The goal of this software is to read a curling scoreboard. It will receive an image containing the scoreboard and attempt to read the score for each end.
- A single curling game consists of either 8 or 10 "ends" (think "innings" from baseball). In the event of a tie after all ends, there is the possibility that one additional end is played.
- After each end, one of the following happens:
- The red team scores between 1 and 8 points, inclusive.
- The yellow team scores between 1 and 8 points, inclusive.
- Neither team scores, and it is considered a "blank" end.
- Once the scoring team and number of points is determined, a player hangs on the scoreboard a card that represents the end that was just completed.
- The card is hung on the row that represents the scoring team: red on the top row, yellow on the bottom row.

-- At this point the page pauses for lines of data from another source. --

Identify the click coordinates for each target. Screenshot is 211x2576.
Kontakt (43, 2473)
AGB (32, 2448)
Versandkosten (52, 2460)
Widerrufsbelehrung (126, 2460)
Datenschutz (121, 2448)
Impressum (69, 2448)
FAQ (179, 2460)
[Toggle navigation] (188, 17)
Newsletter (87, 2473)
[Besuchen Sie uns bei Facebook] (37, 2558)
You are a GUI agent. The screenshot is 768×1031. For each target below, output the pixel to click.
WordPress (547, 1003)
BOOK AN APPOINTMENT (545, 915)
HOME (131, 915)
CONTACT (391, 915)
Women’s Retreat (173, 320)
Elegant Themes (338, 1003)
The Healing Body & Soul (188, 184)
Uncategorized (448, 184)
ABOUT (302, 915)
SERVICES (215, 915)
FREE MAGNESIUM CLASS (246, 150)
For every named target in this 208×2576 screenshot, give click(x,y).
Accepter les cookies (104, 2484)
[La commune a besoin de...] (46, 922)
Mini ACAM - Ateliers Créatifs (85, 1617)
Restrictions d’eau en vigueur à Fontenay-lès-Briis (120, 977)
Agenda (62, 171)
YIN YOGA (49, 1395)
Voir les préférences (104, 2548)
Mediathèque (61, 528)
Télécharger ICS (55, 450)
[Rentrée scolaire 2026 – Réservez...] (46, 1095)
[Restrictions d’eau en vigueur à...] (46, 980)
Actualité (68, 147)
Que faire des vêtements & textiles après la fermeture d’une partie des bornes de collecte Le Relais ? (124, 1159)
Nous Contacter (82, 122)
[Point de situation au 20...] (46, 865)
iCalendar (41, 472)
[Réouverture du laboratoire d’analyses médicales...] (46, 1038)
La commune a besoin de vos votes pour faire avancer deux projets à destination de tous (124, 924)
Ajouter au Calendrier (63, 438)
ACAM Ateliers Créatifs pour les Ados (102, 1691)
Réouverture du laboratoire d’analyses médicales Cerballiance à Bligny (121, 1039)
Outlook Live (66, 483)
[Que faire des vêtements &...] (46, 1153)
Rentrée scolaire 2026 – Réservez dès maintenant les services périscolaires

- The card is hung directly above or below the number from the middle row that represents the total number of points for that team up through that end.
Based on the above, we can make the following assumptions:
- Each row of numbers will always be in ascending order.
- The distance between two black cards on the same row will never be greater than 8.
And these are invalid assumptions:
- Every black number will appear on the scoreboard (there is the possibility of blank ends).
- Every red number will have a black card above or below it.
- A red number will not have a black card both above and below it (the score may be tied).
- Each row has at least one black card (if the team has not scored yet, they will not have any black cards).
- Scores of 1, 2, and 3 points are very common. Increasing from there they become more rare. Scores of 7 happen a few times a year, and scores of 8 happen once every few years.
- It is possible to score more than 12 points in a game, but it's uncommon, and the scoreboards don't support these high scores.
Here is an outline of tasks implemented by this software.
This will end up being the source material for CV scoreboard reading. There will be up to 4 cameras capturing 4 different scoreboards simultaneously. For each image captured by one of the cameras, it must flow through the remaining tasks.
Example of a still image captured by the the camera (note: this is a contrived example):
Also have a look at Scoreboard B. I may be able to adjust the focus on the camera to improve the image quality of the Scoreboard C camera.
For a few hundred real scoreboard examples, see Sample scoreboard images in Google Drive.
Using the scoreboard templates (tl, tr, bl, br), find the four corners of the scoreboard. Then apply a four-point transform to normalize the rectangle of the scoreboard and crop it.
If the scoreboard can't be identified, ignore the image and wait for a new one to process.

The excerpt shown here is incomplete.